Zahl junger Polizisten mit Migrationshintergrund steigt
Stuttgart. In großer Übereinstimmung haben die Fraktionen im Landtag ihre Zufriedenheit darüber zum Ausdruck gebracht, dass sich mehr und mehr junge Menschen mit Migrationshintergrund in Baden-Württemberg für den Polizeidienst bewerben.
Gaben bei den Einstellungen in den Polizeidienst in den Jahren 2009 bis 2011 noch 16,8 Prozent der Befragten an, einen Migrationshintergrund zu haben, waren es bei der Befragung der im März 2012 eingestellten Polizeianwärter bereits 22,2 Prozent. Dazu kommt ein steigender Anteil von Bewerbern und Polizeibeamten ohne deutschen Pass. Diese Zahlen nannte Innenminister Reinhold Gall (SPD) in seiner Antwort auf einen Berichtsantrag der SPD-Fraktion.
Pilotprojekt in Mannheim gestartet
Für die SPD-Fraktion bezeichnete der Abgeordnete Nikolaos Sakellariou es als wünschenswert, wenn letztlich jeder vierte Polizeibeamte einen Migrationshintergrund hätte. „Der Anteil der Bevölkerung mit nicht-deutschen Wurzeln liegt in Baden-Württemberg bei knapp 26 Prozent,“ so Sakellariou, „es wäre der Idealfall, wenn sich dies auch im Polizeidienst widerspiegeln würde.“ Das Ziel müsse es sein, den Anteil weiter zu erhöhen. „Mit mehr Migranten haben wir die Chance, die polizeiliche Arbeit im Tagesgeschäft zu verbessern.“
Als Beispiel für steigenden Bedarf nannte Sakellariou die Stadt Mannheim mit ihrem hohen Migrantenanteil, unter deren insgesamt 1200 Polizisten bis vor einiger Zeit lediglich 40 Beamte dienten, die einen Migrationshintergrund hatten. Mannheim hat inzwischen ein Pilotprojekt gestartet, das junge Migranten direkt anspricht und zur Bewerbung für die Polizei auffordert.
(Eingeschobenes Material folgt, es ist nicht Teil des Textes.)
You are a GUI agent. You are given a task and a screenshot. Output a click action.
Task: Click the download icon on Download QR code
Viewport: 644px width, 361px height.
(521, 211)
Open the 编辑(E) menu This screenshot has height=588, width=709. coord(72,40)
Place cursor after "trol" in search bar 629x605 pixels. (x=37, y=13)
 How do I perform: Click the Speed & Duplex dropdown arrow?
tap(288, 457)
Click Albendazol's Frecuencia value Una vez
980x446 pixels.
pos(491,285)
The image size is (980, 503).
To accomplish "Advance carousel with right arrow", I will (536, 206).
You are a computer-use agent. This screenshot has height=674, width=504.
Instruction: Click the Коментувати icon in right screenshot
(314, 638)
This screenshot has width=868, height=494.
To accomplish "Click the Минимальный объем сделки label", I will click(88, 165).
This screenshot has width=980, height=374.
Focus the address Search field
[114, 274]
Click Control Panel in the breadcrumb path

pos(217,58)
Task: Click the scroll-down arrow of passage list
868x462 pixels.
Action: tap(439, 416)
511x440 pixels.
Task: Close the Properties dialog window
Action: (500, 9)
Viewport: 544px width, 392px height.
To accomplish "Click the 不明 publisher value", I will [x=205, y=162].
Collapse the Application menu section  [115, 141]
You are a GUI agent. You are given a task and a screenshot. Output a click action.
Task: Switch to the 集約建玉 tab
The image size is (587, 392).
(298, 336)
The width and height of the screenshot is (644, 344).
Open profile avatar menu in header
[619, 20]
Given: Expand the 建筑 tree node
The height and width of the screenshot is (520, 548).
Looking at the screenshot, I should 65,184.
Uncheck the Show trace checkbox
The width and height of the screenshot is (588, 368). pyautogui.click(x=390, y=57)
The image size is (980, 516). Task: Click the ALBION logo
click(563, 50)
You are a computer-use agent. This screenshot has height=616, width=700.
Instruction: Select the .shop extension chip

CDU: Keine Abstriche bei den Deutschkenntnissen
Als Bürgerpolizei bezeichnete der CDU-Abgeordnete Thomas Blenke die Beamten in Baden-Württemberg. Im Gegensatz zur SPD halte aber die CDU eine feste Quote von Beamten mit Migrationshintergrund im Polizeidienst nicht für zielführend. „Wir wollen nicht, dass sich Polizisten als Quotenpolizisten fühlen“, so Blenke. Kritisch bewerte die CDU allerdings eine Überlegung des Innenministers vom vergangenen Herbst, wonach es zu überlegen sei, bei der sprachlichen Qualifikation von Bewerbern mit Migrationshintergrund Abstriche zu machen. „Wer in den Polizeidienst einsteigen will, muss die gleichen Voraussetzungen erfüllen wie alle anderen. Und dazu gehört die Beherrschung der deutschen Sprache in Wort und Schrift.“ Der Einstellungstest müsse für alle gleich sein.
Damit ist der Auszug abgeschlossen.